France has unveiled a plan aimed at reducing the carbon footprint of the shipping industry over the next seven years. Boosted by funding of 300 million euros, the industry is looking towards a greener future with the objective of building a zero emission vessel.
The French secretary of state in charge of maritime affairs, Hervé Berville, announced the "France-Mer 2030" plan during a conference in Lille on Tuesday.
Under the France-Mer 2030, a "one-stop shop" will be offered for the state to reduce its carbon footprint in the maritime transport sector, primarily in greenhouse gas emissions such as carbon dioxide.
The plan will also promote innovation with "the zero-emission ship as the horizon," Berville said.

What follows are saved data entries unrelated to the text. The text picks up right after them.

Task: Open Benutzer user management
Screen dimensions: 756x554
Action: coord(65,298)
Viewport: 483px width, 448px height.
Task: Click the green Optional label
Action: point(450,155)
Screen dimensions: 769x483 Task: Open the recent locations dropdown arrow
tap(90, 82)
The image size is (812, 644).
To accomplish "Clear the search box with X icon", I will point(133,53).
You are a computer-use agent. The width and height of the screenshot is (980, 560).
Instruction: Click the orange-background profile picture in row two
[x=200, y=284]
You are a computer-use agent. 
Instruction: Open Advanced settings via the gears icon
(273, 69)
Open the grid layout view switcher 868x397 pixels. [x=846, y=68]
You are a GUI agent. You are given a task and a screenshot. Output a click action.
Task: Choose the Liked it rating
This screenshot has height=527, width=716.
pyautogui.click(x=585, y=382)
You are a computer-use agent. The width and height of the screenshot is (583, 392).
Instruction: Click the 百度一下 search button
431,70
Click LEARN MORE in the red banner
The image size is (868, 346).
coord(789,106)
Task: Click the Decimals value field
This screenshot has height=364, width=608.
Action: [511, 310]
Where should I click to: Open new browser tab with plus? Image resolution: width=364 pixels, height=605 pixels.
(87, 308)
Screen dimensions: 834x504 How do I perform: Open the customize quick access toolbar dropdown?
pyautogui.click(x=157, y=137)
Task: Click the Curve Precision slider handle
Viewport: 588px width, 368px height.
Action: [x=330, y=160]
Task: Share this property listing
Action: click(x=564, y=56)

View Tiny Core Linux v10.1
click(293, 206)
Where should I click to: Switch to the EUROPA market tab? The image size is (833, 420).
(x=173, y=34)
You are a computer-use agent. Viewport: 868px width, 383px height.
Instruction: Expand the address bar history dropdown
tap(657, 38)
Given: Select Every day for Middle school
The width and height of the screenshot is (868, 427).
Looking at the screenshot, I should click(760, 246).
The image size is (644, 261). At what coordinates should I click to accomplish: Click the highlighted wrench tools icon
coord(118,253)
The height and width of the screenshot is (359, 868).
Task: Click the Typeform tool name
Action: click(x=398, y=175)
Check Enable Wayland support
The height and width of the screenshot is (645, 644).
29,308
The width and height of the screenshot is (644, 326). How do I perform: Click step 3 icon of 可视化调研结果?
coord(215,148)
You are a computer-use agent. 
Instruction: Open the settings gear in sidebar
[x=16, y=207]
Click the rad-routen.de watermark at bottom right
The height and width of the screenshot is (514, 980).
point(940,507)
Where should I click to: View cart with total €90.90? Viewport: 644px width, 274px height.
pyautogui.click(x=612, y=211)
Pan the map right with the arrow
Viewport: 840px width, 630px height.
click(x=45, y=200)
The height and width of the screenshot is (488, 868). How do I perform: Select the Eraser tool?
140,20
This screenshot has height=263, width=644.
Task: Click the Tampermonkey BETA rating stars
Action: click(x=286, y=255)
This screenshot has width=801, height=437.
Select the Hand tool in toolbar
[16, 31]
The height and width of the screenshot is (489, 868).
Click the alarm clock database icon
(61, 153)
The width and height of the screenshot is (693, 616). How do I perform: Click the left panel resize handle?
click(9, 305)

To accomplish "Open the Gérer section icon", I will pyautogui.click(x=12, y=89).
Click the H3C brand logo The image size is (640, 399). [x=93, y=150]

Berville pointed out that only 12% of the ships used in France today are built in the country, compared to 80% in 1980. Nonetheless, he outlined the critical nature to develop the framework to support decarbonization saying he wants zero-emission shipping for France “from its keel to its fuel cell.”
Berville set out the government’s ambition to secure €300 million in public investment by the end of the five-year term to accelerate shipping’s decarbonization.
The investment would also be used to accelerate the financing of zero emission shipping.
A 10-month consultation period will begin with industry stakeholders. Berville said they would seek input from all sectors of the maritime world, noting that “A decarbonization trajectory will have to be defined for each type of ship.” The goal was to identify and remove technological barriers as they focus on decarbonizing the fishing fleet and recreational boats as well as the commercial shipping industry, Berville added.
Berville said they would be launching a team dedicated to decarbonization within his department.